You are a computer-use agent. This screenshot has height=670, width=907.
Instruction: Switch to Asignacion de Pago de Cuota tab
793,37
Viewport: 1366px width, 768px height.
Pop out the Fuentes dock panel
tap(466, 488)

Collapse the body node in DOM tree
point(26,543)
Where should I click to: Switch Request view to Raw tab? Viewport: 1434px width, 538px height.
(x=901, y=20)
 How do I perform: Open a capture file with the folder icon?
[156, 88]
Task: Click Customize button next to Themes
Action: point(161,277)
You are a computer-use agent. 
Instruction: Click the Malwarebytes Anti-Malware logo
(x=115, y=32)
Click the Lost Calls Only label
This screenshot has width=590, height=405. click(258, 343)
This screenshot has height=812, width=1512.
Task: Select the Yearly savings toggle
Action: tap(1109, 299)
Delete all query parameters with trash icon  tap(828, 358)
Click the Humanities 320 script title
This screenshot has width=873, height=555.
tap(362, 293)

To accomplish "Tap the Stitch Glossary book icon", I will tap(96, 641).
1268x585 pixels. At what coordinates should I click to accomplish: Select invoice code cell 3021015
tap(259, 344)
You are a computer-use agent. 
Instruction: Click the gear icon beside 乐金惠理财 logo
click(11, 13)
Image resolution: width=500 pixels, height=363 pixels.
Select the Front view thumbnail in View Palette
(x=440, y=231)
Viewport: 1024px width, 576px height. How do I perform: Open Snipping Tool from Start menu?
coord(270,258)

────────

Work to be completed —
Reproduce the listing from the "Select the Front" line onward, verbatim.

Task output —
Select the Front view thumbnail in View Palette
(x=440, y=231)
Viewport: 1024px width, 576px height. How do I perform: Open Snipping Tool from Start menu?
coord(270,258)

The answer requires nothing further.